A tal proposito, riprendiamo dal Foglio del 17/09/2023, a pag.4, l’analisi di Cecilia Sala: “Ekbatan, nell’ovest di Teheran, è il quartiere dove ogni notte, per mesi, il nome di Mahsa Jina Amini e lo slogan “morte al dittatore” sono stati gridati a squarciagola dai tetti o dalle finestre stando nascosti dietro le tende. Da giorni è inaccessibile, ci sono i check point per le strade come in un paese in guerra, come c’erano nelle città curde d’Iran nelle settimane più violente e ambiziose della protesta e della repressione.

Il quartiere è sigillato da una specie di cordone sanitario fatto di blocchi stradali, poliziotti in motocicletta, poliziotti in borghese e miliziani armati.

Oggi è un anno esatto dalla morte di Mahsa Amini e, se un corteo ci sarà, le autorità si aspettano che parta da qui.

“Le donne giovani che si sono stufate di vivere in seconda classe”, come dice al Foglio una manifestante, “sono la maggioranza non soltanto a Teheran. Ma anche le donne più tradizionaliste, quella a cui non piace vederci in giro senza velo, non sono affatto d’accordo con chi ci governa su un punto: che una ragazza possa essere picchiata, espulsa dall’università, licenziata, arrestata o peggio perché si veste come vuole”. La professoressa iraniana Azadeh Moaveni, che dirige l’Istituto di giornalismo internazionale all’Università di New York, a un evento pubblico per l’anniversario della protesta ha detto: “Forse qui lo capiscono in pochi, ma l’Iran è il paese più secolarizzato del medio oriente. Parto da un esempio minuscolo: è il paese dove si vendono più Barbie senza il velo, rispetto alla versione della stessa bambola che porta l’hijab, di tutta la regione. La società iraniana è la più ‘post religiosa’ del mondo islamico. La vita civile è meno permeata dai dettami del Corano di quanto non lo sia persino nel paese dell’area che più associamo al secolarismo: la Turchia. E non mi riferisco soltanto alla vita civile delle élite, è un fenomeno molto più ampio, basta frequentare l’Iran per vedere con i propri occhi che è così”.

Questa premessa serviva ad arrivare alla conclusione che la società iraniana è già oggi molto lontana dalla rappresentazione che gli ayatollah vorrebbero darne, e dalle regole sull’abbigliamento delle ragazze che sono in vigore.

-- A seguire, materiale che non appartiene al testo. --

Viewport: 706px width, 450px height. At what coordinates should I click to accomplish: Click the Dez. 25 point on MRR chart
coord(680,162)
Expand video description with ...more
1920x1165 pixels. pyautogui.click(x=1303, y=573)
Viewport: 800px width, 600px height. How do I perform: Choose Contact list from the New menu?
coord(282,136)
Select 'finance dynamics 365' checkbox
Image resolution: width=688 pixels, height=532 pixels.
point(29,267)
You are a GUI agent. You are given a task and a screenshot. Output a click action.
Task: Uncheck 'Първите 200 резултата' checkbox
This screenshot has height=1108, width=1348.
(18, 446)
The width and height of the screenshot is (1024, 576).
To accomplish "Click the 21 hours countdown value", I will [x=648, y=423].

Con la propria scissione dalla realtà – e con la tensione che crea – il regime dovrà continuare a fare i conti, che i manifestanti riescano a organizzare un corteo per oggi o che non ci riescano più. In Iran la popolazione dei laureati è composta per il settanta per cento da donne. I giovani – la generazione più sensibile alle ragioni della protesta “Donna, vita, libertà” – sono i due terzi dei cittadini.

Secondo l’analista iraniano Adnan Tabatabai, soltanto una minoranza è scesa in piazza per Mahsa Amini, così come è soltanto una minoranza (quella dei principalisti, i conservatori militanti) a volere la polizia religiosa per le strade e che il velo venga imposto con la forza a tutte. Ma il fatto rilevante, secondo lui, è un altro: la maggioranza non avrebbe mai corso i rischi che correvano i ragazzi in strada, non vuole una guerra civile, un’altra rivoluzione o il sangue per le strade, ma sta dalla parte dei manifestanti per ciò che riguarda le libertà individuali e la possibilità di avere uno stile di vita non imposto da nessuno. Le autorità hanno fatto tutto il possibile per impedire che nel giorno di oggi si tenesse un corteo. Hanno arrestato i familiari dei manifestanti uccisi perché sono voci capaci con i loro appelli di riaccendere il movimento. Hanno cacciato i professori solidali con la protesta dalle università e ventilato punizioni come la perdita del diritto allo studio e il carcere per le ragazze ribelli, per mandare un messaggio e intimidire. E hanno militarizzato i quartieri indomiti delle città. A prescindere dai cortei, come hanno rivelato i carteggi interni ai media degli ayatollah e tra i pasdaran raccolti dalla ricercatrice Narges Bajoghli, una consapevolezza ai vertici della Repubblica islamica esiste già: “Ci siamo persi i giovani, insomma il futuro”.”